**Records shown**

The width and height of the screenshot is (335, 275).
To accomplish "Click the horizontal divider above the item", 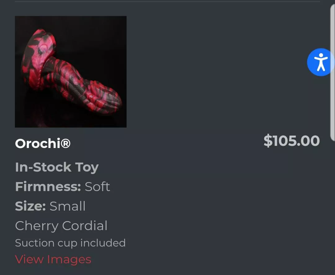I will click(x=168, y=2).
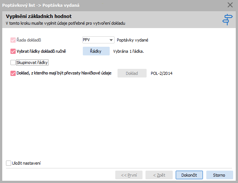Image resolution: width=238 pixels, height=183 pixels.
Task: Open the PPV document series dropdown arrow
Action: click(111, 40)
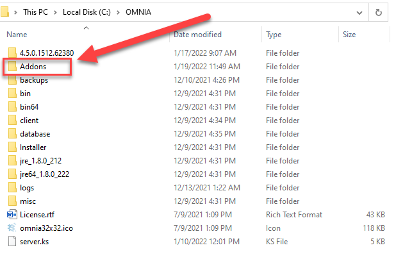Viewport: 396px width, 259px height.
Task: Navigate to This PC in the breadcrumb
Action: [x=35, y=12]

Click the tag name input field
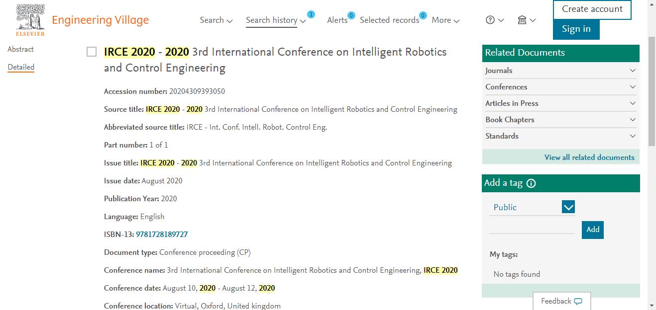[x=532, y=228]
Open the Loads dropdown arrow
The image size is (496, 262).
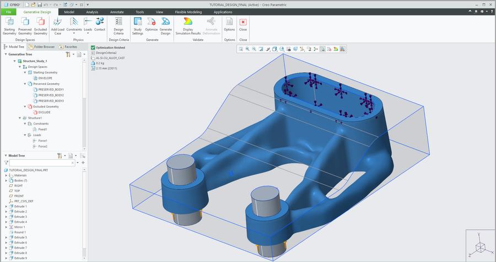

**Exercise prompt**
What is needed is an exact copy of the lines from the one with "Open the Loads dropdown arrow" through the end of the data above, both included, minus any pictures.

**Response**
Open the Loads dropdown arrow
The image size is (496, 262).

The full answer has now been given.